Trekking sul Kilimanjaro: il nostro viaggio verso il tetto dell’Africa
Ci sono viaggi che iniziano quando sali su un aereo.
Altri, invece, cominciano molto prima.
Il trekking sul Kilimanjaro appartiene a questa seconda categoria. Inizia quando per la prima volta guardi una foto di quella montagna immensa, isolata, quasi irreale, che si alza sopra le pianure della Tanzania. Inizia quando ti chiedi se ce la farai davvero. Quando inizi a preparare lo zaino, a comprare l’attrezzatura, a leggere racconti di chi è arrivato in cima e di chi invece si è dovuto fermare prima.
Il Kilimanjaro non è una montagna qualunque.
È il tetto dell’Africa, con i suoi 5.895 metri, una delle vette più iconiche del mondo. Non serve essere alpinisti esperti per provarci, ma questo non significa che sia facile. Anzi. Il Kilimanjaro ti mette alla prova passo dopo passo, giorno dopo giorno, soprattutto quando l’aria diventa più sottile, il freddo aumenta e la testa inizia a contare più delle gambe.
Il nostro viaggio comincia in Tanzania, ai piedi di questa montagna leggendaria. Da lontano il Kilimanjaro sembra quasi tranquillo, elegante, silenzioso. Ma appena inizi a camminare capisci subito che ogni giorno sarà diverso dal precedente.
Si parte dal verde, dalla foresta umida, dai sentieri pieni di alberi, radici e nebbia. Poi il paesaggio cambia. La vegetazione si abbassa, l’aria si fa più fresca, il terreno diventa più secco, più duro, più essenziale. Ogni tappa porta via qualcosa, ma regala anche qualcosa: fatica, silenzio, panorami immensi, risate nei campi, tè caldo bevuto con le mani fredde, passi lenti e continui.
Sul Kilimanjaro si impara presto una parola: pole pole.
Piano piano.
La ripetono le guide, i portatori, chiunque conosca davvero questa montagna. E all’inizio sembra quasi un consiglio banale. Poi, salendo, capisci che è l’unico modo per arrivare in alto. Non vince chi corre. Non vince chi vuole dimostrare qualcosa. Vince chi ascolta il corpo, chi rispetta la montagna, chi accetta di rallentare.
Ogni giorno il Kilimanjaro diventa più vicino, ma anche più difficile. La cima appare e scompare tra le nuvole, sembra sempre lì e allo stesso tempo lontanissima. Di notte il freddo entra nelle tende, il respiro si fa più corto e il pensiero della vetta diventa sempre più presente.
Poi arriva il momento più atteso e più duro: la salita finale.
Si parte nel buio, spesso nel cuore della notte, con la frontale accesa e il terreno gelato sotto gli scarponi. Non si vede quasi nulla, solo la fila di luci davanti e dietro, come una piccola processione silenziosa verso il cielo. Ogni passo pesa. Ogni metro si sente. Il corpo chiede di fermarsi, la testa cerca un motivo per continuare.
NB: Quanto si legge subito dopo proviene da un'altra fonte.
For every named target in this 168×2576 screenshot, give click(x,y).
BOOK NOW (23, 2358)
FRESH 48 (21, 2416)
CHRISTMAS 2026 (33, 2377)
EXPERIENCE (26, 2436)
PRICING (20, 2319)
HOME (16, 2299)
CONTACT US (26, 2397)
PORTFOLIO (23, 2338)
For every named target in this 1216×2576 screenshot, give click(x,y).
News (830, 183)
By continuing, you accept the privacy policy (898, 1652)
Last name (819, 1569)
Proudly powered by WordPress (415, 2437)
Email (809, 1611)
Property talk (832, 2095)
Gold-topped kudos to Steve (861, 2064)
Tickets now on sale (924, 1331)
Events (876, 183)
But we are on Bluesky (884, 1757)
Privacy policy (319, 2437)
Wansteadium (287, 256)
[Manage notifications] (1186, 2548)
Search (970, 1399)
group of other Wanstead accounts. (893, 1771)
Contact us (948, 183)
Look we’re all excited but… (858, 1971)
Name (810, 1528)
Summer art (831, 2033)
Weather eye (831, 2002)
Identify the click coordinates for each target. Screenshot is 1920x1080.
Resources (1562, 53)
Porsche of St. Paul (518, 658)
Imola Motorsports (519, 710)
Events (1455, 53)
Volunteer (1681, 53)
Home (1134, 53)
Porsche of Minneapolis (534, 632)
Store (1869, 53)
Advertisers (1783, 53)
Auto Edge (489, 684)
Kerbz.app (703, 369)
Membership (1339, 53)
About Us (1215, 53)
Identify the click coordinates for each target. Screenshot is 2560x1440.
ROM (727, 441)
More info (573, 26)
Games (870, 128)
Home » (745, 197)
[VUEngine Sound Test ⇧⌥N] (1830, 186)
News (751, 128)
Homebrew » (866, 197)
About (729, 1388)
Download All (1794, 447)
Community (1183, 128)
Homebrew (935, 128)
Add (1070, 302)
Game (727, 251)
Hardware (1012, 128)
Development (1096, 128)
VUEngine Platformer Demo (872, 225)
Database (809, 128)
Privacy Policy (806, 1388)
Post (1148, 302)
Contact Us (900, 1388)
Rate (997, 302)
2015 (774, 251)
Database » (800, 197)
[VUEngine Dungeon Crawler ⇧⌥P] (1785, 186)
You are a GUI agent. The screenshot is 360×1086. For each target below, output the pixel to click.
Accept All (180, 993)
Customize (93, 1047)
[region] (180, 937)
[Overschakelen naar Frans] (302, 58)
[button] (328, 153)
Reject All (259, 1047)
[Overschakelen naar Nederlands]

E poi, lentamente, il nero della notte comincia a schiarirsi.
L’alba arriva sopra l’Africa.
In quel momento capisci perché sei lì. Capisci la fatica, il freddo, il sonno, i giorni di cammino, i dubbi. Davanti a te c’è uno dei panorami più incredibili che si possano vedere in viaggio: la luce che nasce sulle nuvole, i ghiacciai del Kilimanjaro, l’immensità della Tanzania sotto i piedi.
Arrivare in cima non è solo raggiungere un punto geografico.
È chiudere un cerchio.
È il momento in cui la montagna ti restituisce tutto quello che ti ha tolto durante il cammino. Le gambe fanno male, il fiato è corto, magari gli occhi si riempiono di lacrime senza nemmeno sapere bene perché. Ma sei lì, sul tetto dell’Africa, dopo giorni passati a camminare lentamente verso qualcosa che sembrava enorme.
Il trekking sul Kilimanjaro è un viaggio duro, bellissimo, a tratti spietato, ma profondamente umano. Non è solo natura. Non è solo avventura. È una prova con se stessi, con i propri limiti, con la pazienza, con la fatica e con quella voglia testarda di andare avanti ancora un passo.
Perché sul Kilimanjaro alla fine funziona proprio così:
un passo, poi un altro, poi un altro ancora.
Fino a quando l’Africa non resta sotto di te.